As for how many features and how complex, after migrating my site so many times I feel the following should be included (because if they're third party plugins they end up un-maintained): RSS, Sitemaps, Image Resizing, and maybe Embeds

PS: I tried wordpress with a static generator plugin once, it was horrifying, never going back. Even ignoring the static generator plugin, it still did barely better than the previous SSG I'd been using. The plugins were all of wildly varying quality. In particular I was constantly fighting the one that resized my images.


I know this lock-in pain quite too well.

That's why I've started a web framework with the goal of being entirely flexible.
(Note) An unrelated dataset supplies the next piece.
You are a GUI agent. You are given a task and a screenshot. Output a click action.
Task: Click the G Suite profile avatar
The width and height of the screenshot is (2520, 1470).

I've made all code ejectable, minimized/simplified the glue code (so that you eject beautiful code) and made the stack flexible (you can remove/add a frontend/backend/ORM/database to your app easily and at any time). That should give you the flexibility you are looking for.

It's called Reframe (https://github.com/reframejs/reframe).

(The default starter "react-frontend" creates a static site.)


This looks interesting for making SPAs and more app-like things, but then I haven't found things like Nuxt to be inflexible for that (never actually created a SPA with it though, just attempted to use it as an SSG).

Doesn't look like it would work for me though for the same reasons Nuxt doesn't. It's not really lock-in pain that's my problem btw, but more config fatigue and missing features, and if the SSG has a plugin system to counteract this, then there's the problem that most don't work well or age quickly (imo this is usually because the plugin system is not strict enough), and regardless of whether they work, you end up with this patchwork of plugins, with a bunch of hacks and glue code to make them interact nicely, it's awful.


What do you mean by adding images? Do you want to login via the browser and manage a media library?

Are creating RSS templates [1] considered as "handling the complexity", or is that too much hassle?

[1]: https://github.com/atmoz/atmoz-net/blob/master/.ply/feed.tem...


> What do you mean by adding images?

For me, lack of nice (ie. controllable, but 'automagic') image handling is a huge bug bear in nearly every cms out there, static or otherwise. Perhaps I didn't find the right platform/plugin...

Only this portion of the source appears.